Diuretics are the cornerstone of treating symptoms of patients with decompensated HF. When stabilized, the optimization of medical treatment with beta blockers, angiotensin converting enzyme inhibitor or angiotensin receptor blockers, mineralocorticoids inhibitors, ivabradine and Sacubitril-valsartan has proved to reduce mortality and morbidity for patients with reduced ejection fraction [18] with the lowest possible dose of diuretics.

Until recently, assessing hemodynamic status in acutely and critically ill patients in order to guide fluid/diuretic/inotropic therapies was performed by pulmonary artery catheter, but possible complication and concerns about effectiveness have limited its use [19]. Instead, quantitative Doppler echography (DE) measurements for hemodynamic parameter have been shown to be accurate and comparable to those obtained by pulmonary artery catheter [20,21].

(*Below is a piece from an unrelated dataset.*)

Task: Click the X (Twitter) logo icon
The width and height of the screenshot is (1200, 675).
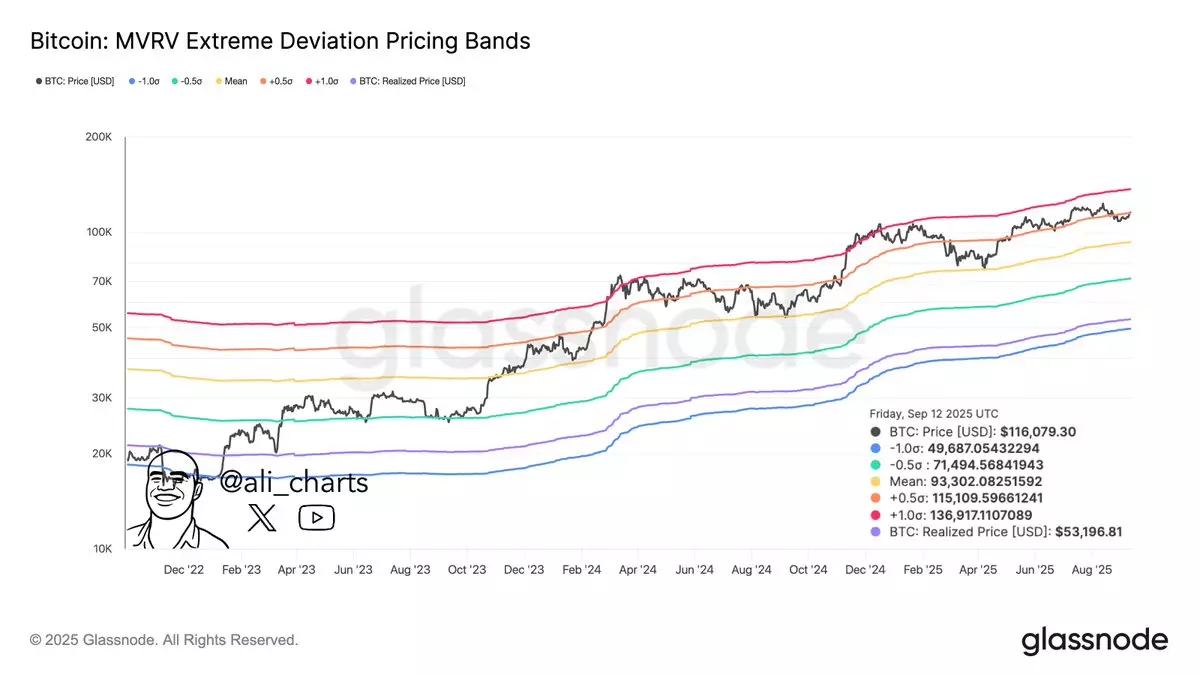Action: 262,517
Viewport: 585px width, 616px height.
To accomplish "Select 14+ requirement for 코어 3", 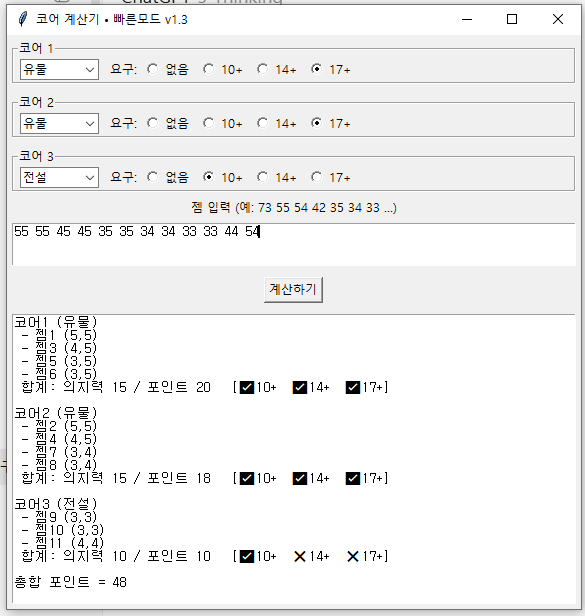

Echocardiography has been shown to be superior to clinical or biological evaluation alone in estimating filling pressures (FP) [22,23]. DE quantifies intracardiac/intrapulmonary pressures mainly based on inferior vena cava (IVC) diameter and percentage of collapse during respiration, valvular regurgitant jet peak velocities, mitral inflow and pulmonary arterial/venous flow patterns, and interventricular/interatrial shunt flow velocities. Right atrial pressure (RAP), right ventricular (RV) systolic and diastolic FP, systolic and mean pulmonary arterial pressures, left atrial pressure, left ventricular (LV) systolic and diastolic FP can then be estimated from these measurements [22]. This assessment is an easily available, easily performed, portable, bedside tool to instantaneously monitor changing hemodynamic status, and therapeutic response during HF management [[23], [24], [25], [26]].

We hypothesize that a daily, simple and rapid echocardiographic evaluation at the patient's bedside in order to measure FP through mitral flow and the IVC evaluation (by DE) would allow a more reliable estimation of pressure volume and thus lead to a personalized tailored treatment, resulting in a decreased 30-day re-hospitalization rate and potential morbidities and mortality.

2. Methods

2.1. Design

2.1.1. Aim of the study

We aim to assess whether a daily, rapid echocardiographic evaluation, performed with DE according to a standard protocol, at the patient's bedside would prevent early readmissions.

2.1.2. Study design and setting

Protocol version 2.0, date 17 July 2017. JECICA will be a bicentric (conducted in Montpellier and Nîmes University Hospitals) prospective study evaluating a randomized open-label treatment strategy with two parallel groups: a group with a DE follow-up during the entire period of hospitalization versus a group without DE follow-up. Patients will be randomized to either study arm in a 1:1 ratio. Randomization lists consisting of centralized randomly-sized blocks will be established per centre. These lists are the responsibility of an independent methodologist at the Department of Biostatistics, Epidemiology, Public Health and Innovation in Methodology (BESPIM). A specifically designed SAS program (Cary, NC, USA) will be used to carry out randomization. The number of subjects per block will be known only to the methodologist.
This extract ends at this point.